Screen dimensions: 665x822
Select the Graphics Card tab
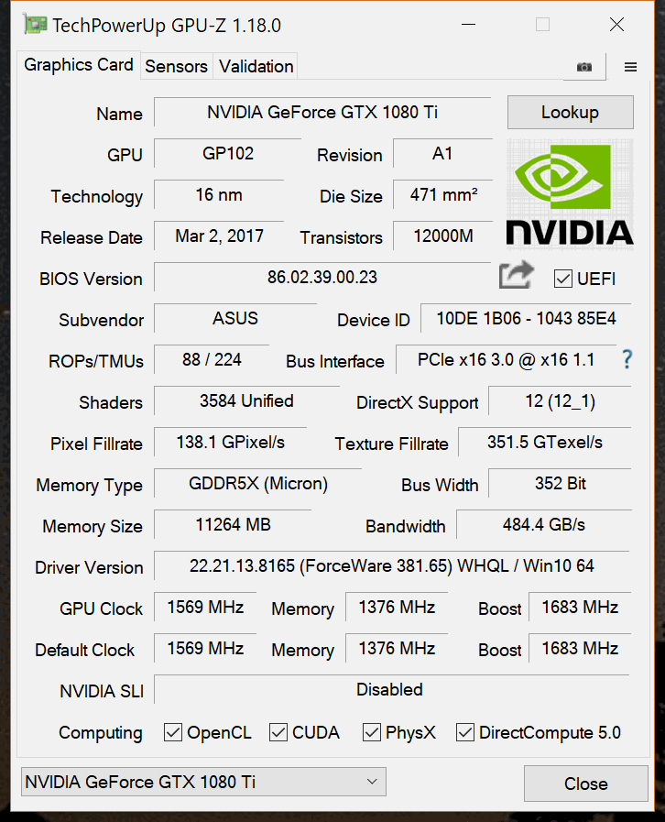point(79,65)
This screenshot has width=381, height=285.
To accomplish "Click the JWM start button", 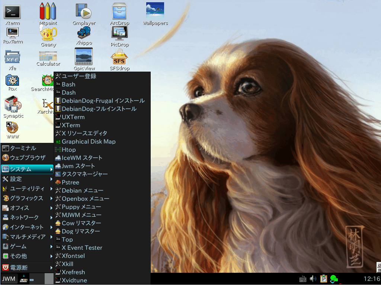I will point(9,279).
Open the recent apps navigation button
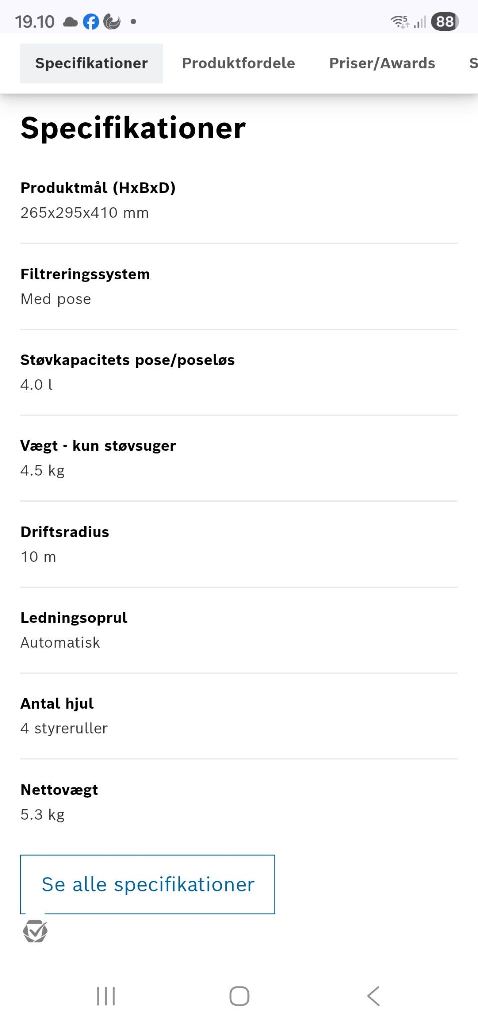Viewport: 478px width, 1026px height. click(106, 996)
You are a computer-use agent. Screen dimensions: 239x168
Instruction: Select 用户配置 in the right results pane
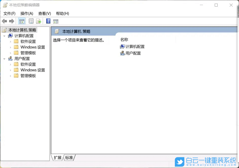[133, 53]
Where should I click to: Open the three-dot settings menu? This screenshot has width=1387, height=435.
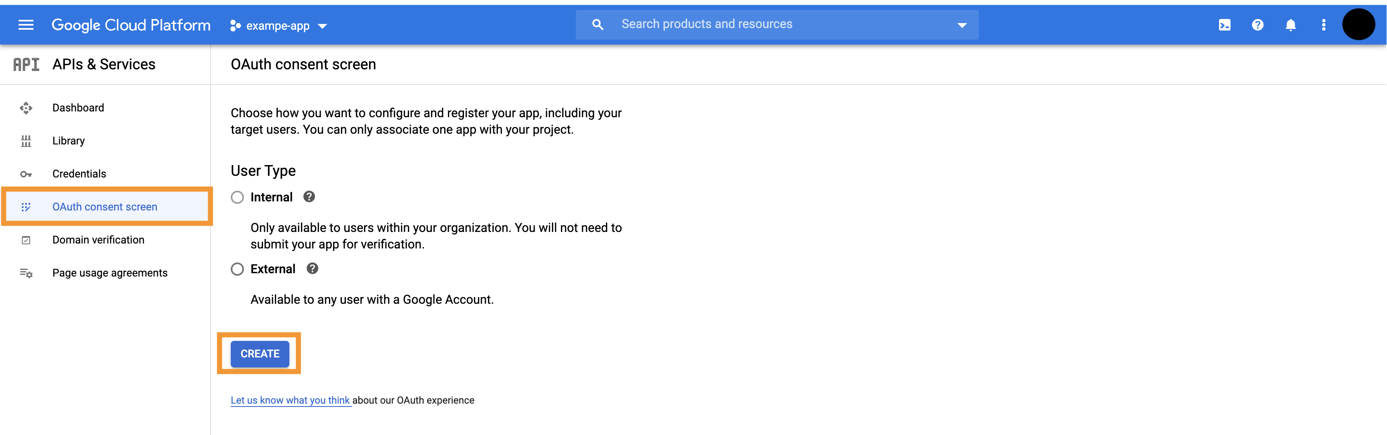pyautogui.click(x=1323, y=25)
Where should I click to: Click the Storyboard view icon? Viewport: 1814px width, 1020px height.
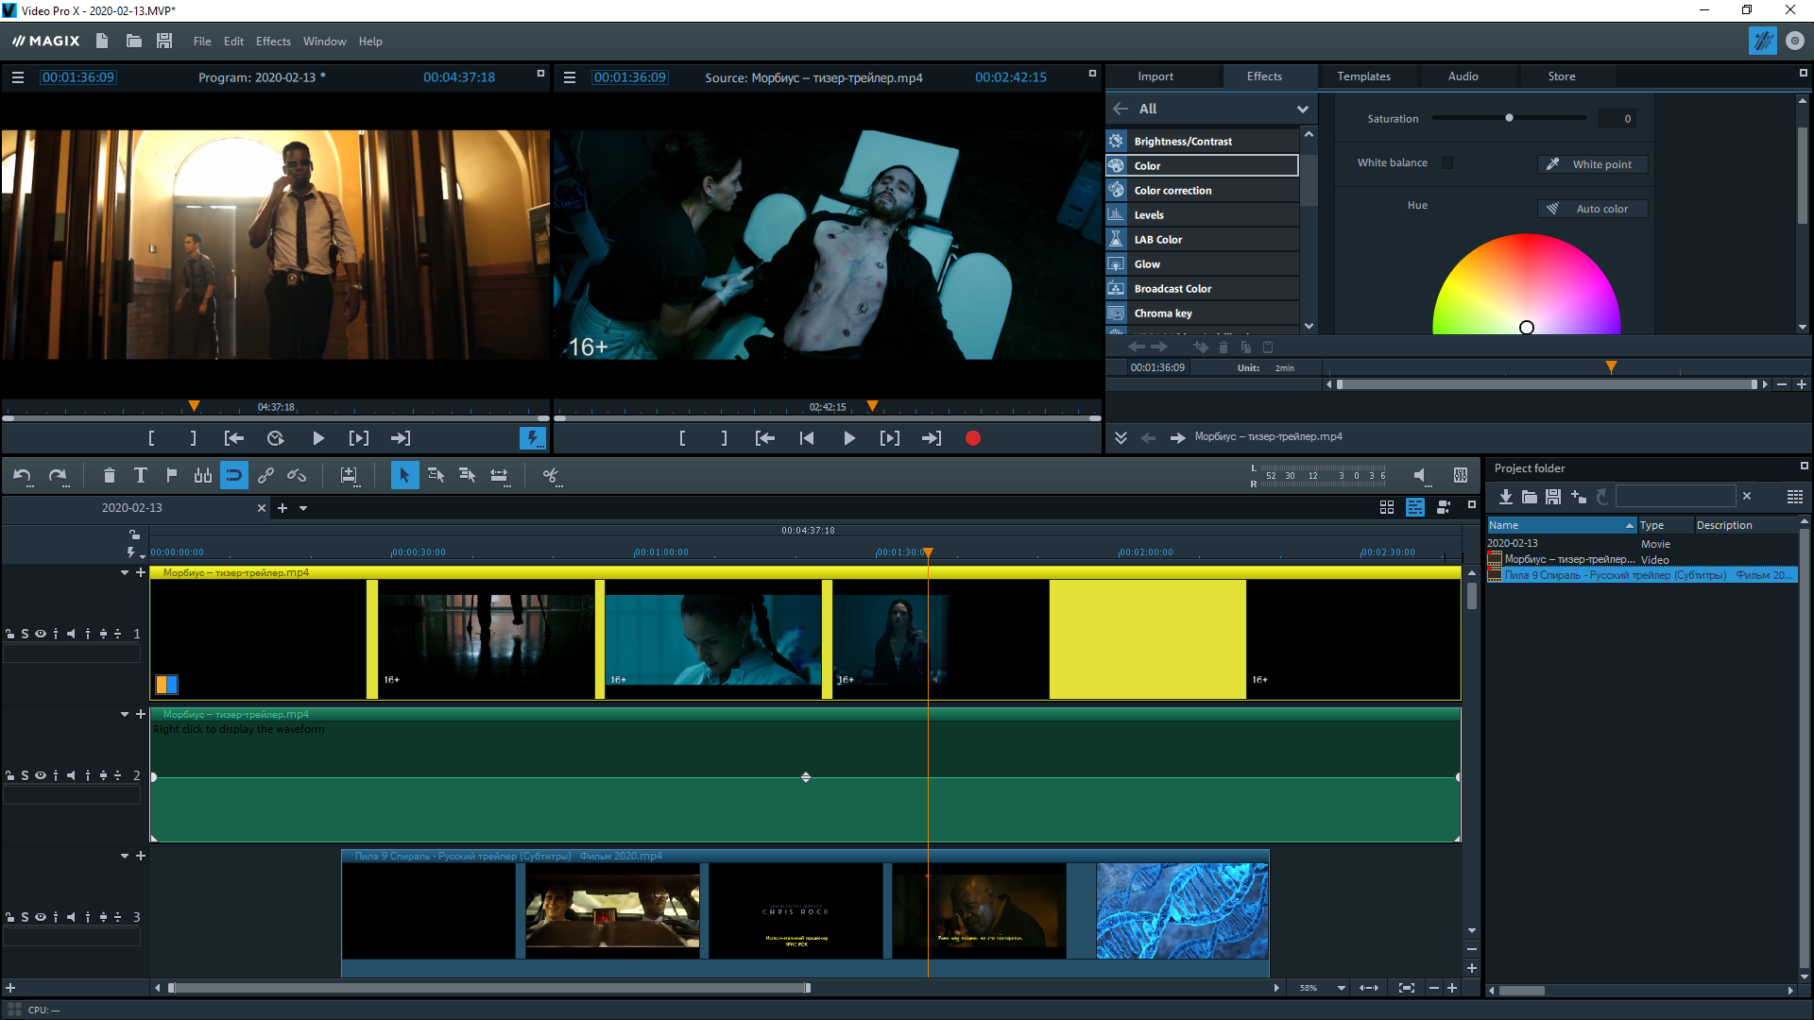click(1387, 507)
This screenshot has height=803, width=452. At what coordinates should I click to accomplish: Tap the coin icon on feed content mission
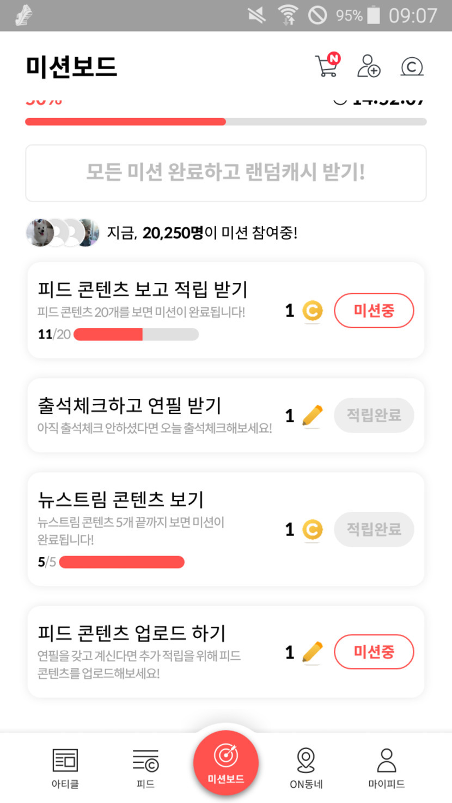click(312, 311)
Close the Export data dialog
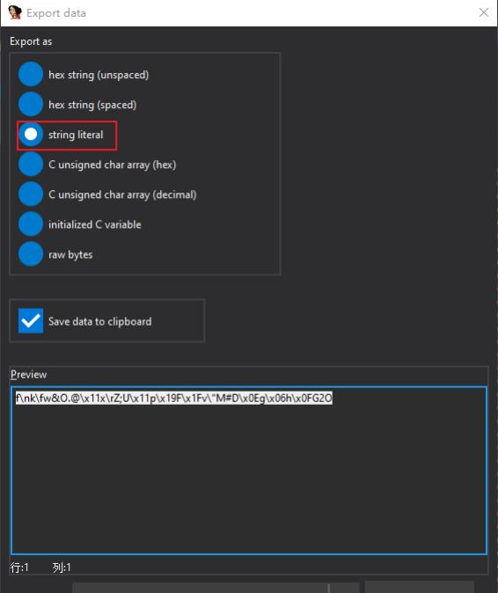Viewport: 498px width, 593px height. pos(484,12)
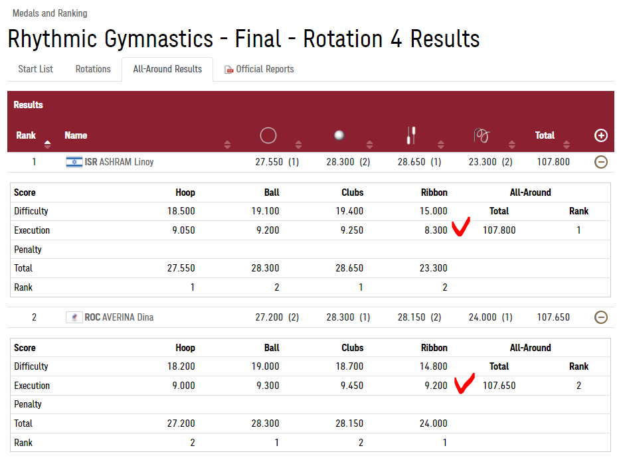Screen dimensions: 617x458
Task: Click the ASHRAM Linoy athlete name
Action: click(x=126, y=162)
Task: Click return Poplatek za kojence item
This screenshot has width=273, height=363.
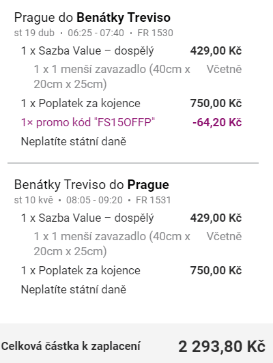Action: 81,270
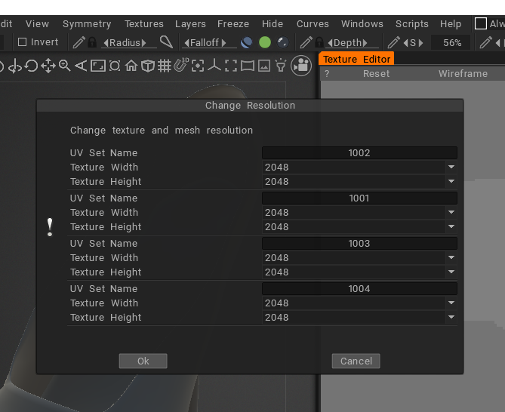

|---|

Exercise directions: Every line from the one containing "This screenshot has height=803, width=452." through the end of the entries above is to be copied exactly; pictures are to be left out.

Output:
This screenshot has height=803, width=452. At what coordinates should I click to accomplish: Tap the coin icon on feed content mission
click(312, 311)
Close the Export data dialog
Viewport: 498px width, 593px height. pos(484,12)
Screen dimensions: 617x458
Task: Click the ASHRAM Linoy athlete name
Action: click(x=126, y=162)
Task: Click return Poplatek za kojence item
This screenshot has width=273, height=363.
Action: 81,270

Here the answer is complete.